(Collected data)
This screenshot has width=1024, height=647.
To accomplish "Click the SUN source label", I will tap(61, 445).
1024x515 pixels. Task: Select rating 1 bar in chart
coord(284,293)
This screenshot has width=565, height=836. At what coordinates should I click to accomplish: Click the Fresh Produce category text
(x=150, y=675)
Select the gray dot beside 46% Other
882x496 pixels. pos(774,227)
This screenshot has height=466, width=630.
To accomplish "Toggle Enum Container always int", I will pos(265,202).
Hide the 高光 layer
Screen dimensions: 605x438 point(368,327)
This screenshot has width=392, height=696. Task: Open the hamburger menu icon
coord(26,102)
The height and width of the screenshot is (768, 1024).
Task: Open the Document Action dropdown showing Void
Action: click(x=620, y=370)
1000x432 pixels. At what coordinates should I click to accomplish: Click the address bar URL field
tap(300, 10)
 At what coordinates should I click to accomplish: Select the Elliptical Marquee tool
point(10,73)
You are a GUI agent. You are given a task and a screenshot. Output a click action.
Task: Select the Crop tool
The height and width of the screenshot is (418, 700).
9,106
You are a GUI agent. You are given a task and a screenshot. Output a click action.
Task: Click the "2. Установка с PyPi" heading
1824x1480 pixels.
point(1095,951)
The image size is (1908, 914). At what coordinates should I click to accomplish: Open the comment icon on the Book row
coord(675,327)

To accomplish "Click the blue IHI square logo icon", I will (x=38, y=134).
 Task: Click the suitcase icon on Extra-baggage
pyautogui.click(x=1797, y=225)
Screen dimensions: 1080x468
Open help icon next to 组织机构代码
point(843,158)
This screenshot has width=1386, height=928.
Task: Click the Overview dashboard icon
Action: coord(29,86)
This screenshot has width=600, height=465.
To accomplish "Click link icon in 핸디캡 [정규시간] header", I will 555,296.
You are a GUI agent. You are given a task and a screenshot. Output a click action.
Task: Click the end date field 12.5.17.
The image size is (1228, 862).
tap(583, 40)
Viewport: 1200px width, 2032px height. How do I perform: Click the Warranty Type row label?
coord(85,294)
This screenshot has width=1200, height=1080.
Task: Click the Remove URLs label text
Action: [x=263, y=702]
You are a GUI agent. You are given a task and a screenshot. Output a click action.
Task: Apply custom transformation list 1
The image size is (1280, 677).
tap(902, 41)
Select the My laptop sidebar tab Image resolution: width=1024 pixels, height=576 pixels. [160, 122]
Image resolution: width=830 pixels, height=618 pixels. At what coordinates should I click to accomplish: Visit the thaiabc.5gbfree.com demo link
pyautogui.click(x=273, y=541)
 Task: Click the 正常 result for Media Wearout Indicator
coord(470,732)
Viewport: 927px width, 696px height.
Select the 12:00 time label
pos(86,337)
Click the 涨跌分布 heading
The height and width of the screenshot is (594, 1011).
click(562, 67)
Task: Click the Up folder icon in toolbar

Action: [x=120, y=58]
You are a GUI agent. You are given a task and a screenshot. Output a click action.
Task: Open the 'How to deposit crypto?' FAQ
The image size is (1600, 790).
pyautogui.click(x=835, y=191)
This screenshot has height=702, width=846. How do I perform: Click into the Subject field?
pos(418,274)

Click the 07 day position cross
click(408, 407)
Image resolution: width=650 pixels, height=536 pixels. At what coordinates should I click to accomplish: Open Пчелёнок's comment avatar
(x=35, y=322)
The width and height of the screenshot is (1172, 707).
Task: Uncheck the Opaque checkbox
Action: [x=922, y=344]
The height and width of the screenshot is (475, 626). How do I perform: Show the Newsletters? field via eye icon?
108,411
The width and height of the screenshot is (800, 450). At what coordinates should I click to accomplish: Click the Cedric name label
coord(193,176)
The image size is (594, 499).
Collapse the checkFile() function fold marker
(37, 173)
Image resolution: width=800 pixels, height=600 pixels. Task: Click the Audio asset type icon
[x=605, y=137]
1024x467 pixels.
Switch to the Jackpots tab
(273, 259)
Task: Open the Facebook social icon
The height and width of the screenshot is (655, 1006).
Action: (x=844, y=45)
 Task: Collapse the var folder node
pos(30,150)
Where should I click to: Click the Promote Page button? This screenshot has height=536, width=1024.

> [What needs to be done] Copy out every line above where "will" is present.

> [Your response]
To accomplish "Click the SUN source label", I will tap(61, 445).
To accomplish "Toggle Enum Container always int", I will pos(265,202).
To accomplish "Click the blue IHI square logo icon", I will (x=38, y=134).
To accomplish "Click link icon in 핸디캡 [정규시간] header", I will 555,296.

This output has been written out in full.